System Implementation Technologies of Supercomputer Fugaku

Release date: November 11, 2020

Computing,DataSusumu Eguchi, Misao Umematsu, Osamu Ohshima

Download PDF version (949 KB)

The supercomputer Fugaku (hereafter, Fugaku) achieved the world’s top position in four categories of computing performance according to supercomputer rankings announced in June 2020.The prototype of Fugaku also won the world’s first place in the performance per power consumption ranking announced in November 2019. Realization of such high performance and power saving owes not only to the performance of the newly developed CPU but also the system implementation technologies such as the four times larger number of CPUs per rack mounted as compared with predecessor K computer.

This article describes the system implementation technologies that have allowed for the high performance and power saving seen in Fugaku.

1. Introduction
2. System implementation technologies to support performance enhancement
3. System implementation technologies to support power saving
4. Conclusion

1. Introduction

The supercomputer Fugaku (hereafter, Fugaku) has realized the world’s highest computing performance and the world’s top class power consumption performance.

Personal computers, which are a familiar type of computers, often have only one CPU, so their computing performance depends on the performance of that CPU. Supercomputers, on the other hand, have a massive number of CPUs because supercomputers are required to offer ultra-high-speed computing capability. Therefore, the computing performance greatly depends on the interconnect performance between CPUs as well as the CPU performance. Therefore, high-density mounting is needed to mount CPUs closer to each other.

In addition, realization of the world’s top level power consumption performance requires thoroughgoing reduction of power losses over the entire system as well as power saving by the CPUs.

This article explains the features of the housing used in the Fugaku and describes the system implementation technologies that support performance enhancement and power saving.

2. System implementation technologies to support performance enhancement

Supercomputers that enhance performance by connecting together a large number of CPUs such as Fugaku require high-density mounting to enable high-speed data communication between CPUs. This section first presents the structure used by Fugaku. Then, it describes the issues to be resolved to realize high-density mounting and the technologies for resolving those issues.

2.1 Structure used by Fugaku

Figure 1 shows the structure of the housing used by Fugaku. A CPU memory unit (CMU) containing two CPUs (each CPU integrating four stacked memory devices) form the basic unit. A total of 192 CMUs are mounted in a rack with 96 on the front and the rear sides respectively. A CMU is equipped with high-speed communication connectors for connection at the center of the rack on the back side, and liquid cooling piping and high-speed communication cabling for connection on the front side.

Figure 1 Housing configuration.

2.2 Issues in achieving higher density

This subsection describes two system implementation issues in achieving high computing performance in Fugaku.
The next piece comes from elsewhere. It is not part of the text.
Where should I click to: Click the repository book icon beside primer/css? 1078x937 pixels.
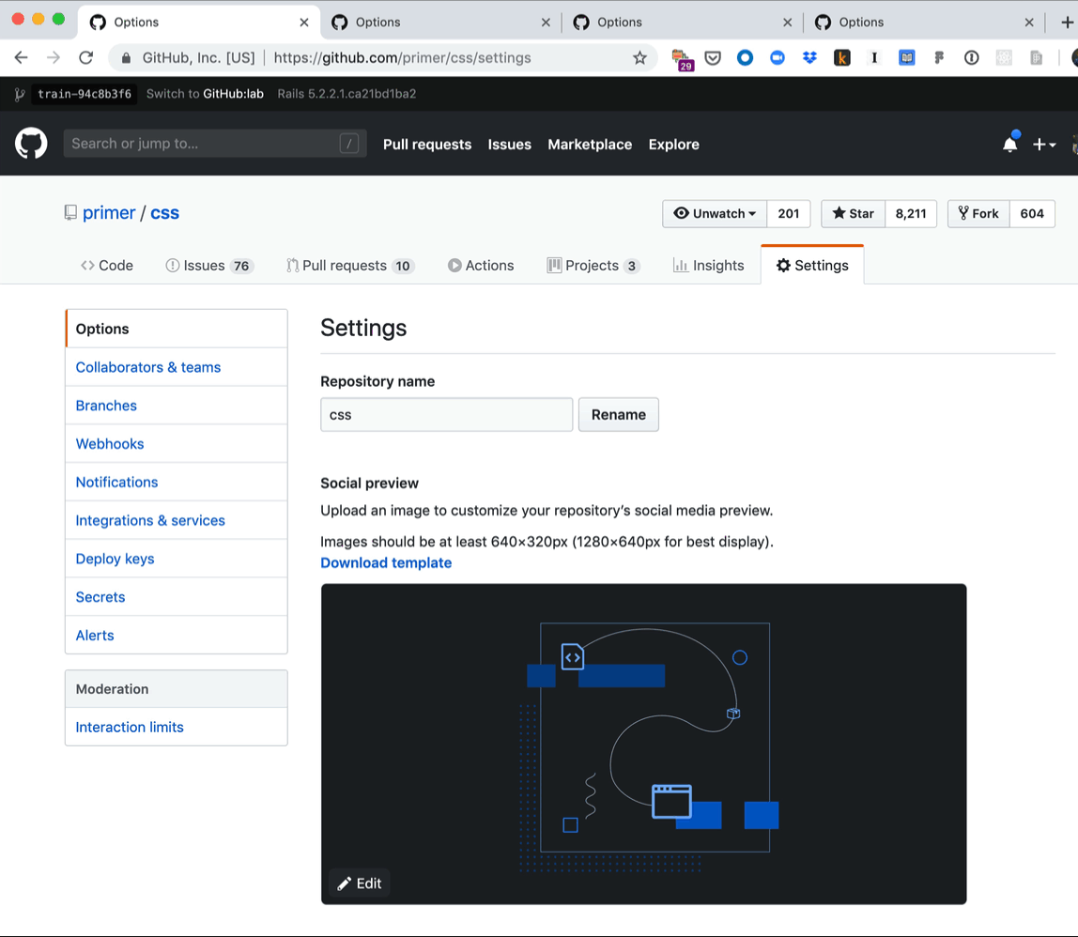tap(70, 212)
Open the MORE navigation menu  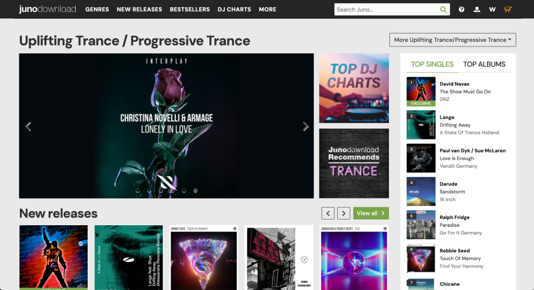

1) Realization of efficient liquid cooling with low flow rates

In order to enhance performance, Fugaku has four times the number of CPUs than that of the K computer. In addition, the performance of the CPU itself has been improved and the amount of heat generated per CPU is larger. As a result, heat generation per rack is about six times as large as that of the K computer and improvement in the cooling performance is required. Generally, cooling is improved by increasing the flow rate of cooling water. However, this necessitates larger-diameter piping and hinders high-density mounting, which is the original objective. Therefore, realization of efficient liquid cooling with low flow rates is an issue.

2) Live maintenance in limited work space

With Fugaku, maintenance of CMUs requires live maintenance, which is maintenance work conducted while the system itself continues operating. However, a CMU has many connections such as those for high‐speed signals, liquid cooling piping, and power, and these must be inserted and removed during maintenance. Sufficient work space must be secured to allow for live maintenance, and this space hinders high-density mounting. Accordingly, live maintenance in limited work space poses an issue.

2.3 Technologies for achieving higher density

This subsection presents the technologies that resolve the two issues mentioned in the previous section and allow for increased speeds.

1) Realization of efficient liquid cooling with low flow rates

In order to realize high CPU cooling performance with low flow rates, we developed a new high-efficiency cooling unit and designed piping to reduce the difference between flow rates of multiple CMUs.

High-efficiency cooling unit
Cooling units for cooling CPUs generally use a system that distributes the cooling water entering from inlets on one side to the whole unit and discharges it from outlets on the other side. This system was adopted by the K computer.
Meanwhile, the liquid cooling unit (LCU), which is the cooling unit used in Fugaku, employs a flow path structure in which the cooling water from the inlet is concentrated to the center of the unit and turned back on either side to cool the outside before being discharging, as shown in Figure 2. This increases the flow velocity of the cooling water, which improves cooling. In addition, the water flows in through the central part, which has a higher heat generation density, allowing for more efficient cooling.
Figure 2 Flow path structure of liquid cooling unit.
Piping design to reduce flow rate difference
On a Fugaku rack, 192 CMUs are mounted with 96 on each of the front and the rear sides. The height difference between the CMUs mounted at the top and the bottom can be as large as about 2 m. This causes a difference in the rates of flow into CMUs because of the water pressure difference due to gravity. In order to solve this problem, we divided the points of water flow diversion to individual CMUs into primary and secondary branch pipes and adjusted the length of the piping connecting the primary and the secondary pipes, thereby keeping the flow rate difference within ± 5%(Figure 3).
Figure 3 Liquid cooling system with uniform flow of cooling water.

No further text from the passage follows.